Cuidado con el efecto rebote de las dietas de moda

El efecto rebote de las dietas de moda
La experta en nutrición, Paula Camus, detalla que pueden traer efecto rebote, produciendo todo lo contrario a lo que las personas desean.

Con la llegada de la primavera y el calor, las personas suelen seguir dietas de moda, las que por lo general son siempre milagrosas efectivas y rápidas para conseguir el famoso “verano sin polera”. El problema es que muchos de estos métodos para adelgazar, a pesar de ser muy seguidos y recomendados, tienen efecto de rebote.

La experta en nutrición Paula Camus explica que “este tipo de dietas no son sostenibles en el tiempo y cuando las personas vuelven a comer normal, ocurre una notoria subida de peso. Realmente es mucho mejor buscar una alimentación equilibrada sin caer en restricciones, pues al final eso también hace que las personas pasen un mal rato o tengan malas experiencias".

Paula, también explica tres razones para no tomar este estilo de comida

Sentirse deshidratado: Cuando las personas reducen su peso demasiado rápido, por lo general es solamente eliminación de líquido y “esto puede provocar una deshidratación rápida, causando serios problemas y malestares en el cuerpo como fatiga o mareos”, señala la especialista.

Cansancio: Las dietas de moda o rápidas, implican privarse de calorías. Las calorías se traducen en la energía que el cuerpo necesita para pasar el día. “Si no tenemos esto, estaremos la mayor parte del día cansados. Por eso, lo mejor es consumir las calorías necesarias, no aumentar, ni disminuir y así mejorar el metabolismo”, dice la nutricionista.

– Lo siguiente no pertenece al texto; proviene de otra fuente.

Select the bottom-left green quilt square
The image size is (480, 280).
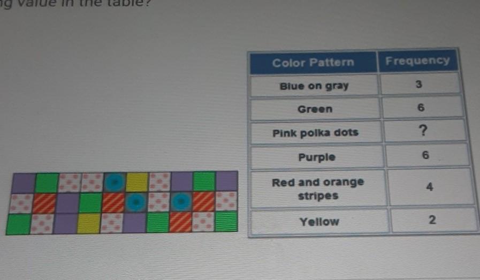click(x=18, y=224)
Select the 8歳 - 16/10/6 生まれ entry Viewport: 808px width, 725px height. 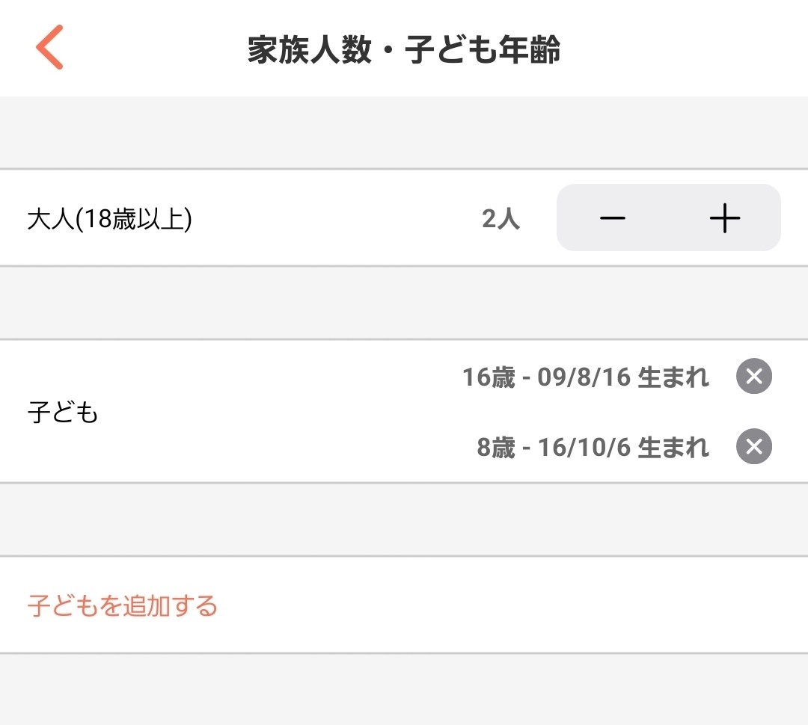[x=591, y=446]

Desnutrición: Las dietas estrictas o el ayuno son peligrosas e inseguras pues “impiden que el cuerpo obtenga vitaminas y minerales necesarios Si se restringe el cuerpo de esto y, además, de la ingesta calórica por un periodo de tiempo probablemente se llegue a un estado de desnutrición”, comenta Paula.

Y, entonces ¿cuál es la mejor opción? Para la nutricionista el único camino es seguir una alimentación balanceada, que nos ayudará en nuestro bienestar físico, mental y emocional. “Si bien, quizás los resultados no sean inmediatos, pero perdurarán en el tiempo”, cometa Paula.

“La idea es comer alimentos que generen saciedad para evitar estar comiendo durante todo el día productos que no son sanos. Para esto, lo importante es siempre consumir proteínas para evitar el hambre y poder ordenar los tiempos de comida. Por ejemplo, si tenemos que escoger lo ideal es siempre priorizar verduras, de todo tipo. En el caso de las carnes, que siempre sean extra magras, o sea con bajo porcentaje de grasa total y bajo sodio, muy saludables. Pueden ser, en cerdo el filete, el lomo, la posta rosada, la posta negra, la pulpa pierna; en vacuno el asiento y filete; en ave pechuga sin piel, pavo pierna y pollo pierna; además de congrio, reineta y atún al agua. Para los carbohidratos como fideos, arroz, quínoa, entre otros, también consumir, pero en justa medida”, finaliza Paula Camus.